Seçilen metin:
┌──
İnsanda, hayatını devam ettirmesini sağlayan üç temel kuvve vardır ki bunlar; “kuvve-i gadabiye”, “kuvve-i akliyye”, “kuvve-i şeheviyye” olarak sıralanıyor. Spinoza ise insanın özünün “arzu” olduğunu söylüyor. Sizce insan; bu üç kuvvetini nasıl dengeleyebilir. Modern zamanlarda ve şehirde yaşadığımızı göz önüne alarak cevaplar mısınız?

Varlık âleminde, melek, insan ve hayvan var. Bunların alanları ve algıları farklı. Melekler görev ehli ve salt akıldan yaratılmışlardır. İnsan hem akıl hem şehvetten, hayvan ise sadece şehvetten yaratılmış. Sorumluluk ya da varlık nedenleri farklı.

İnsanın kendi sorumluluk alanları bulunuyor. Amentü bağlamında iman etmiş bir mü’minin sınırları bilgi ve buna bağlı terbiye ve gelişim ile farklı konuları bulunuyor. Hayatı toprak ile, hayvanlar ile, ya da bir fabrikada belli bir eşya meşguliyeti ile sınırlı olanların belli bir algı alanları var. Onları daha üst bir konumda düşünmek yanlışlık ve haksızlık olur. Belli bir ilim, düşünce, bilgi edinme aşamalarından geçenlerin ise yer ve konumları farklı.

Müslümanın terbiye ve oluşum aşamaları da kendi içinde geçerli. Kendimizi iman etmemiş birinin konumuyla aynı yerde tutamayız. İman etmiş olmak en temel ilke. İman etmemiş bir insanın insanlık hayrına yapacakları bu dünya için geçerli. Öte dünya ve gelecek açısından bir değeri olmaz. İslâm dışılık yukarıda sıraladığınız kavramlar içinde gelip giderler. Onlar hakikatin özüne eremedikleri sürece, bunu ister şehvet, isten gadap, ister akıl dengeleriyle olsalar da bir hayır sağlamaları beklenemez.

Denge iman etmiş olmak ve kendini bunun içinde var kılmak. Arzunun sınırları sonsuzdur, doymazlık var. Bunu şöyle izah etsek. İslâm hayatı dengeler üzerine kurgular. Faiz haram ise, haksızlığa, aşırılığa izin verilmiyor demektir. Haksız olanı yasaklıyor. Zekât ise hakkın insanlığın eşiti olduğunun gerçeğini sunuyor. Denge sağlıyor. Hem aşırı fakirleşmenin hem de aşırı zengin olmanın önünü kapatıyor. Bunu hayatın hemen bütün alanları için düşünebiliriz.
└──
Derlenen malzeme:
┌──
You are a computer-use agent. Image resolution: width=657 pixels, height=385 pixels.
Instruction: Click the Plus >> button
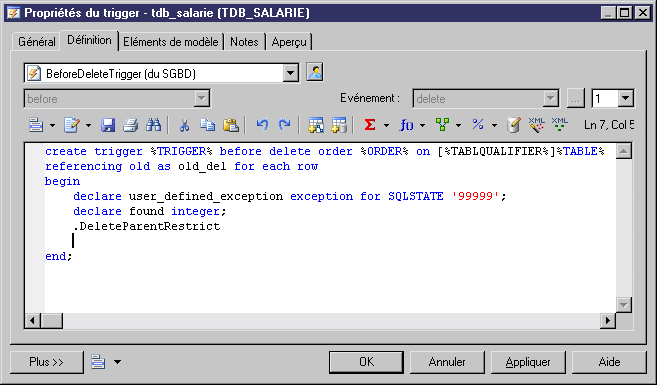47,362
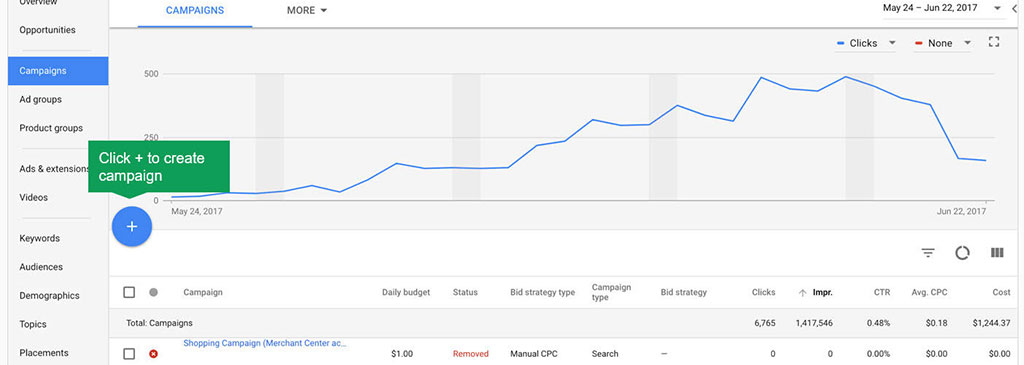Open Opportunities in the sidebar

(47, 30)
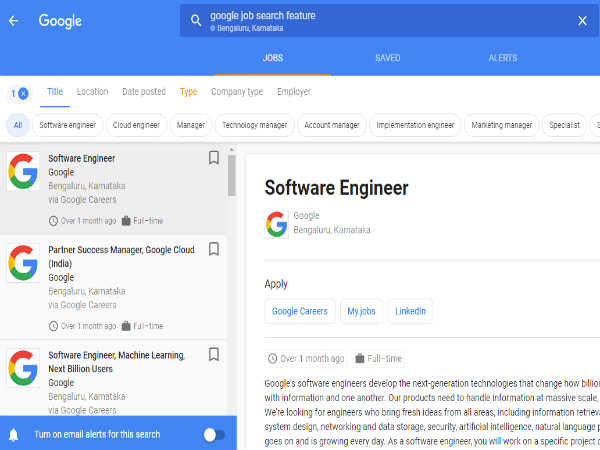Expand the Company type filter
The height and width of the screenshot is (450, 600).
tap(237, 92)
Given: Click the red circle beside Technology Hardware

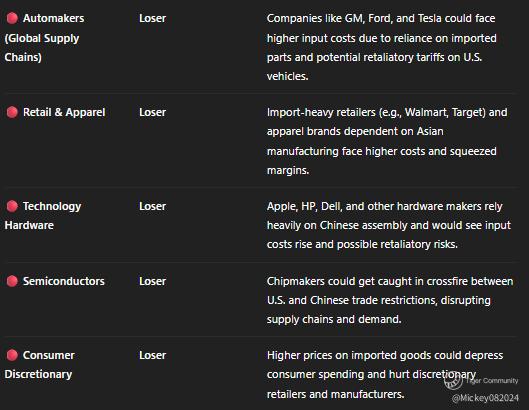Looking at the screenshot, I should [12, 206].
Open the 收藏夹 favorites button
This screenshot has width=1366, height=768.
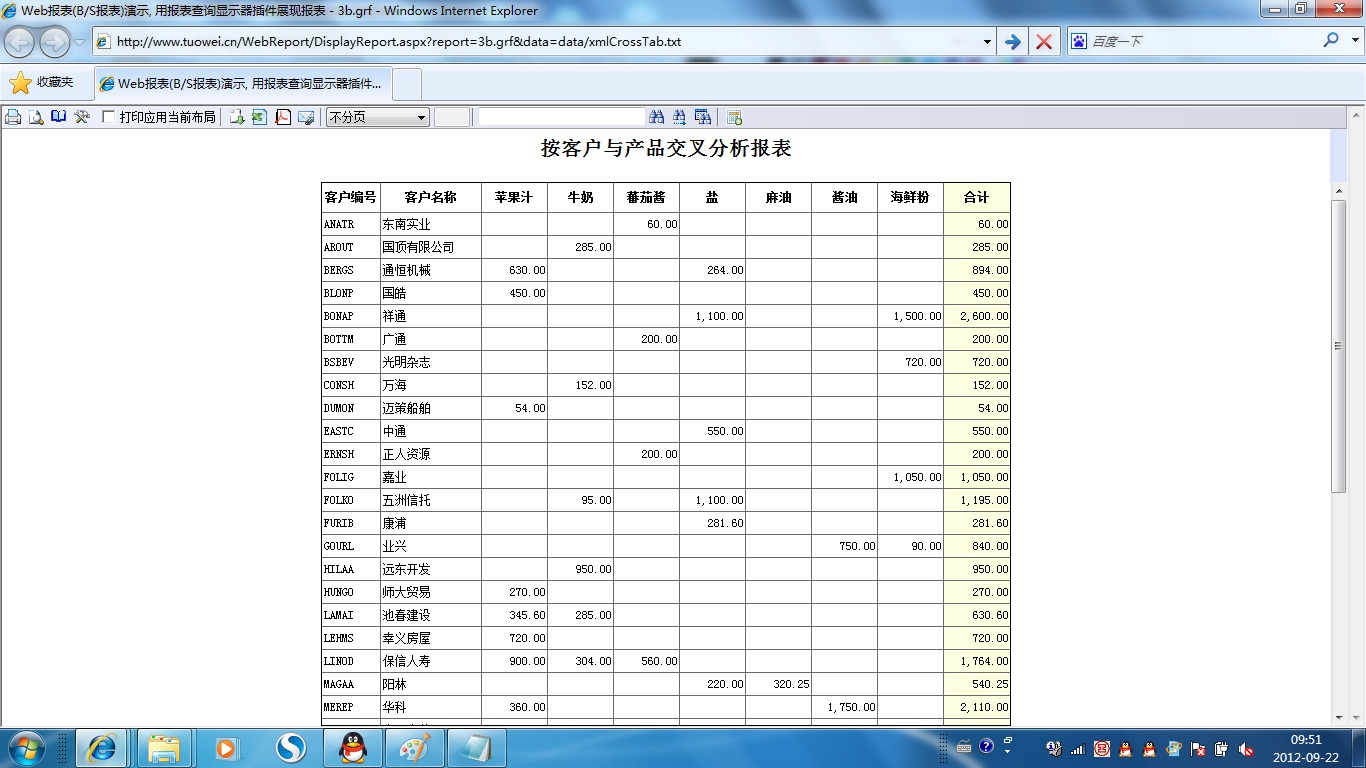click(42, 83)
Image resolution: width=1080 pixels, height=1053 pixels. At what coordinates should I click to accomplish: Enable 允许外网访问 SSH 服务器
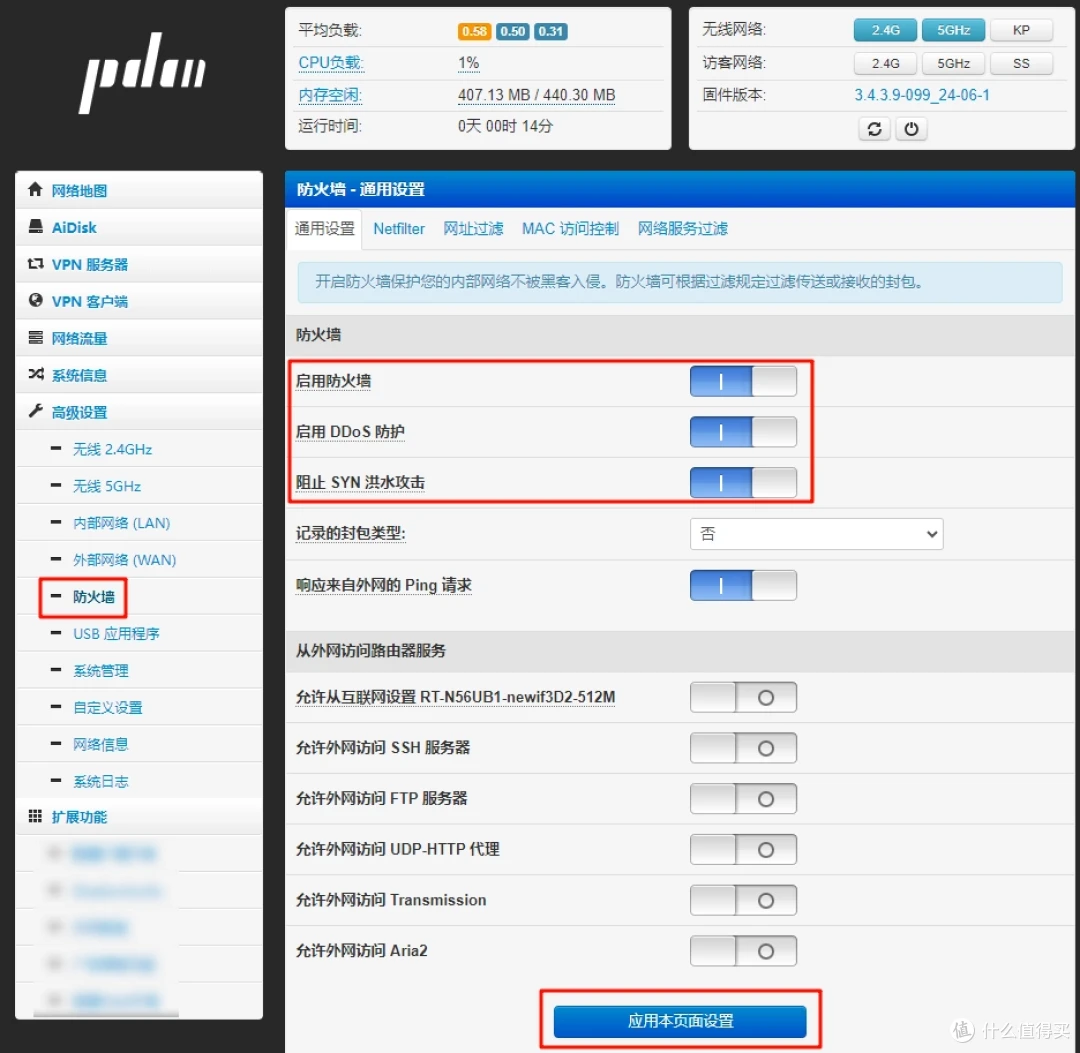743,747
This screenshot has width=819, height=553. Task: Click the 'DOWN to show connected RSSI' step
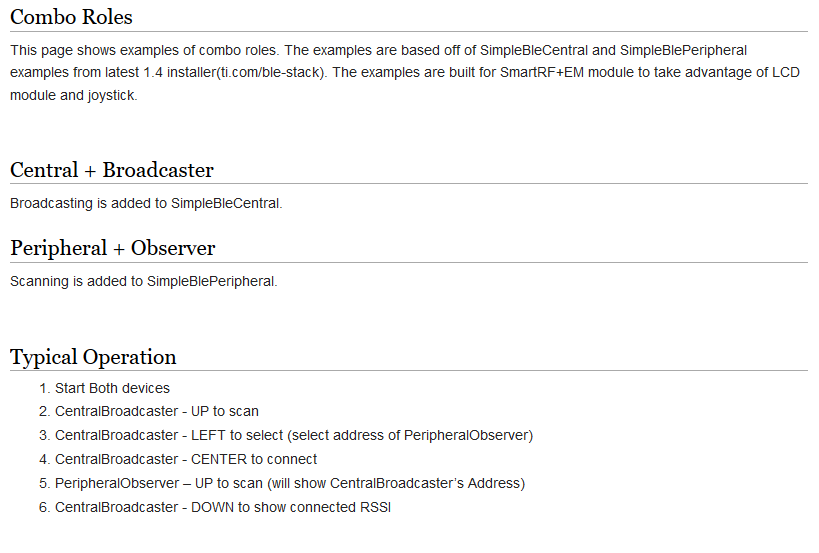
└──
Görev yönergesi:
İnsandaki üç kuvve ve denge üzerine yazılmış metni, son cümlesinden sonra aynı üslupla sürdürün.

Alıştırma yanıtı:
Hayatı modern dünya ile mi yoksa kendi gerçeklerimizde bir dünyayı geliştirme ile mi kuracağız? Modern dünya aşırılıklar üzerine kurulu. Bundan korunmanın tek yola kendimize ait bir dünyayı var kılmak. Hayata tuzaklar kuruluyor. Müslümanlar baştan beri söylediğimiz gibi kendi ruh dünyalarından olan kavramları oluşturmadıklarından başkalarının kavramlarıyla var olmaya bakıyorlar. Tüketim bir kölelik yolculuğu. Bunun azı ya da çoğu yok. İnsanın aç kaldığı, süründüğü şu dünyada en lüks binitleri tercih eden, en zengin sofralara kurulanlar sınırları aşanlardır. Bunu hemen her Müslüman için var sayabiliriz. Bugünün acı gerçeği.

Tuzaklardan korunma ve kendi kendini var kılan bir yolculuk. Bunun başka bir yolu olmasa gerek. Edebiyat, sanat ve düşünce için de geçerlidir bu.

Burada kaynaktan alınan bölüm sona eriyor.